■ **What is needed**: Your answer should consist of the lines below that hold the word "accomplish".
Provided material Block Start
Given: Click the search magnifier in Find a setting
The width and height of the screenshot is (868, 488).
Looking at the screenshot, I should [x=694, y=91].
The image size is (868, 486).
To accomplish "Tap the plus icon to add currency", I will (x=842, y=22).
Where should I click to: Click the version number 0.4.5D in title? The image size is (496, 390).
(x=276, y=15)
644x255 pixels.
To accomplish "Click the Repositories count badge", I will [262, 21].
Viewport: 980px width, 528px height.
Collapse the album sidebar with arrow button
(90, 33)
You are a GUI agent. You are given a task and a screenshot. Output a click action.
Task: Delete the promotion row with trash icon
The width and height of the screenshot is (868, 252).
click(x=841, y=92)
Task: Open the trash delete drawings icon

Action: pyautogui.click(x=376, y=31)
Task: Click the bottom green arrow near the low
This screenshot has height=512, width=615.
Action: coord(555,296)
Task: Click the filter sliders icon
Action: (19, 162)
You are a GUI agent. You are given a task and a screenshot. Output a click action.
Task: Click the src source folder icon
Provided material Block End
■ **Solved exercise**:
To accomplish "Tap the plus icon to add currency", I will (x=842, y=22).
To accomplish "Click the Repositories count badge", I will [262, 21].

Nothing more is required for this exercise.